> Exercise details:
Please lay out the stretch from the start of the rows through the line containing "Task: Click on" as a Markdown table with the columns Line No. and Content, one numbered entry per line, leaving out blank lines.

_ _ _ _

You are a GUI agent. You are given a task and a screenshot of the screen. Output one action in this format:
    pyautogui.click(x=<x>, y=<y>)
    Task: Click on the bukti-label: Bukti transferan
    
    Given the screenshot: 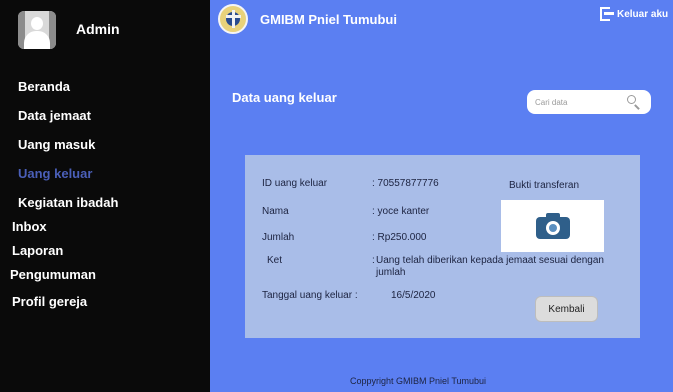 What is the action you would take?
    pyautogui.click(x=544, y=186)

_ _ _ _

> Solution to the exercise:
| Line No. | Content |
|---|---|
| 1 | You are a GUI agent. You are given a task and a screenshot of the screen. Output one action in this format: |
| 2 |     pyautogui.click(x=<x>, y=<y>) |
| 3 |     Task: Click on the bukti-label: Bukti transferan |